In [132]:
import joblib
import math
import multiprocessing as mp
import os
from typing import List, Tuple
import numpy as np
import pandas as pd
from scipy import stats
from sklearn.metrics import confusion_matrix
from sklearn.model_selection import KFold

ZSCORE_CRITICAL_VALUE = 1.645 # equivalent to p-value = 0.05

In [2]:
try:
    _ = first_run
except NameError:
    first_run = True
    os.chdir(os.getcwd().rsplit("/", 1)[0])

# Load Data

In [3]:
X_train, y_train = joblib.load("../data/train/preprocessed/train_features_labels.joblib.gz")

X_validation, y_validation = joblib.load("../data/train/preprocessed/validation_features_labels.joblib.gz")

# Hold your SMOTE for a moment

SMOTE has become a ubiquitous way to handle imbalanced classes by oversampling the minority class. However, the fact that many of our features have low variance due to a lot of zero values, generating artificial samples from them can actually become quite counterproductive. Thus, we will experiment with both SMOTE and a custom undersampler that tries to capture most of the variance of the majority class. Whichever strategy yields better results for our baseline model will be the one we move forward with.
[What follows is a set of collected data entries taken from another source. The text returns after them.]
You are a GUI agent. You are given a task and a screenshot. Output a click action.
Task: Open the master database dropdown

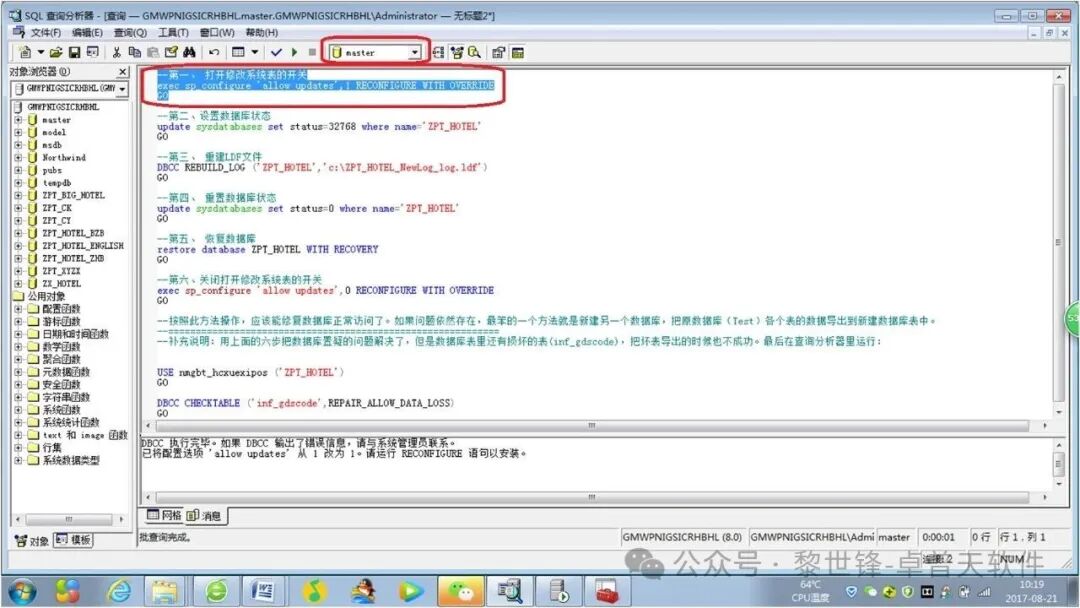tap(414, 52)
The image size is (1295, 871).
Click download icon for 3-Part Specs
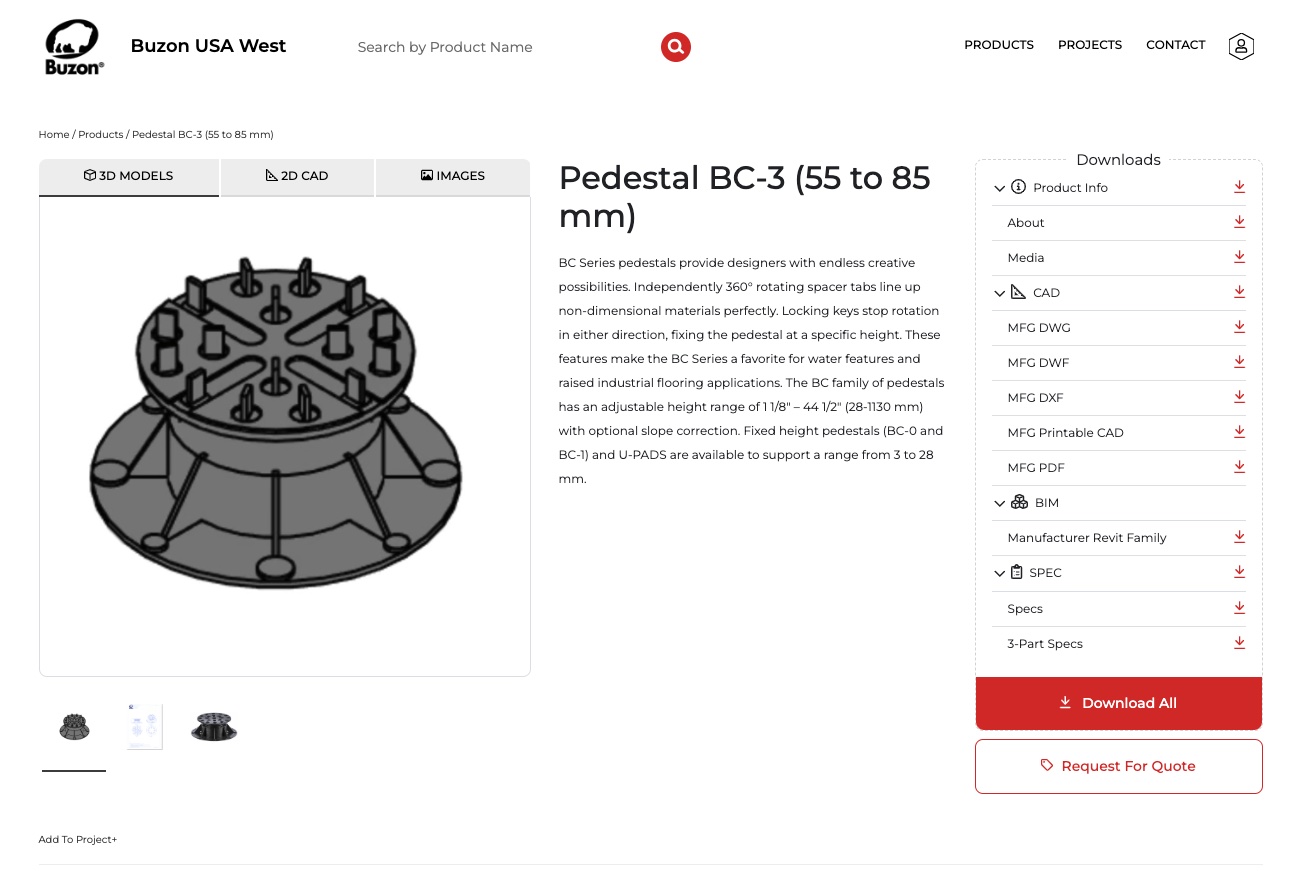(x=1239, y=643)
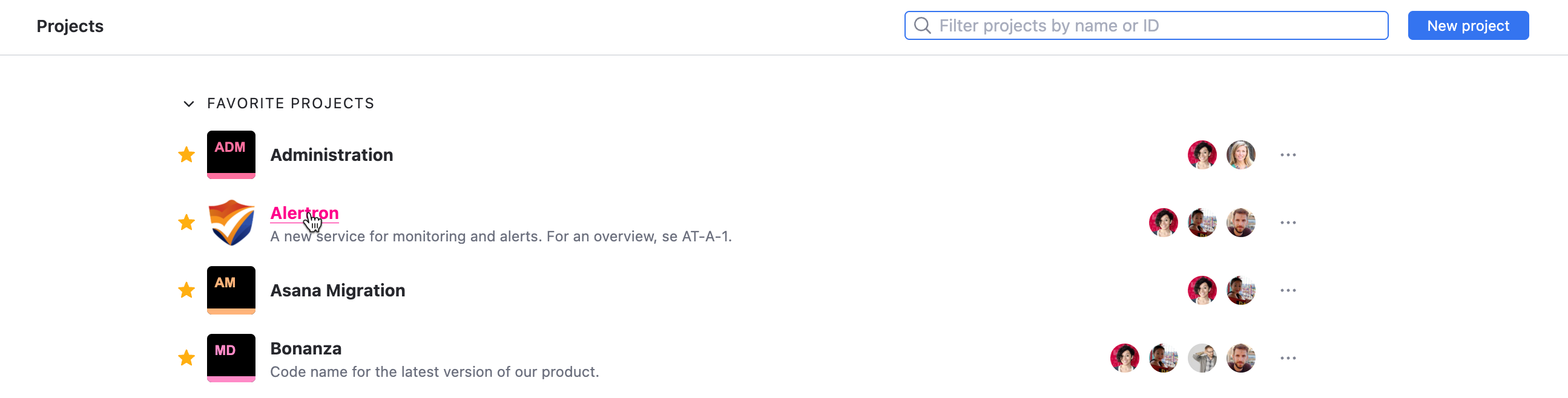The height and width of the screenshot is (398, 1568).
Task: Click the MD icon for Bonanza
Action: coord(231,357)
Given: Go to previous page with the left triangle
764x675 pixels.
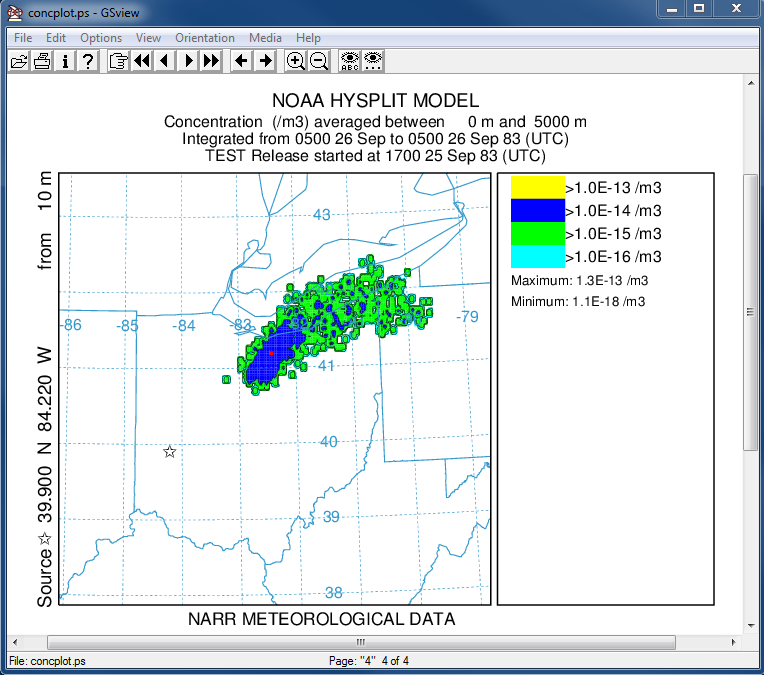Looking at the screenshot, I should (164, 61).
### 1. Custom undersampler

In [133]:
class BinaryUndersampler:
    
    def __init__(self, n_iterations: int=5, n_jobs: int=-1):
        self.n_iterations = n_iterations
        self.highest_variance_sample = (None, None)
        self.n_jobs = min(mp.cpu_count(), n_jobs) if n_jobs > 1 else mp.cpu_count()
    
    def fit(self, X: np.ndarray, y: np.ndarray) -> Tuple[np.ndarray, np.ndarray, float, float, bool]:
        """Function to find a subsample of majority class (label) and its significance

        Return
        ------
        Tuple[
            X_subsample, numpy.ndarray: The selected subsample of the majority class
            y_subsample, numpy.ndarray: The respective labels of the subsample
            sample_variance, float: The subsample mean variance (mean of variance of each feature)
            sample_variance_zscore, float: The bootstrap Z-score of the `sample_variance` from `n_iterations`,
            is_sample_var_significantly_higher, bool: Whether the `sample_variance` is significantly higher than the bootstrap mean (p-value < 0.05)
        ]
        """
        self.majority_class = pd.value_counts(pd.Series(y)).index[0]
        self.n_splits = math.floor(X.shape[0] / np.sum(y!=self.majority_class))
        # split and select the sample with highest variance (decide how significant via bootstraping)
        with mp.Pool(self.n_jobs) as pool:
            bootstrap_samples = pool.starmap(
                self.get_highest_variance_sample,
                [(X[y==self.majority_class], y[y==self.majority_class], self.n_splits, idx) for idx in range(self.n_iterations)]
            )
        highest_zscore = sorted(stats.zscore(np.array(list(map(lambda tup: tup[-1], bootstrap_samples)))))[::-1][0]
        is_sample_var_significantly_higher = highest_zscore > ZSCORE_CRITICAL_VALUE
        highest_mean_var_sample = sorted(bootstrap_samples, key=lambda tup: tup[-1])[::-1][0]
        return (*highest_mean_var_sample, highest_zscore, is_sample_var_significantly_higher)
        

    def get_highest_variance_sample(self, X: np.ndarray, y_label: np.ndarray, n_splits: int, random_state: int=42):
        disjoint_samples = self._shuffle_split_observations(X, y_label, n_splits, random_state)
        disjoint_samples_mean_var = map(self._get_mean_feature_variance, disjoint_samples)
        highest_mean_var_sample = sorted(disjoint_samples_mean_var, key=lambda tup: tup[-1])[::-1][0]
        return highest_mean_var_sample

    def _shuffle_split_observations(self, X: np.ndarray, y_label: np.ndarray, n_splits: int, random_state: int=42) -> List:
        """Return a list of disjoint samples with the `y_label` concatenated at axis=1 (column)"""
        np.random.seed(random_state)
        return np.array_split(np.random.permutation(np.concatenate((X, y_label.reshape(-1, 1)), axis=1)), n_splits)

    def _get_mean_feature_variance(self, sample: np.ndarray) -> Tuple[np.ndarray, np.ndarray, float]:
        X, y_label = sample[:, :-1], sample[:, -1]
        mean_variance = np.mean(np.ma.var(X, axis=0))
        return (X, y_label, mean_variance)

In [134]:
BinaryUndersampler().fit(X_train, y_train)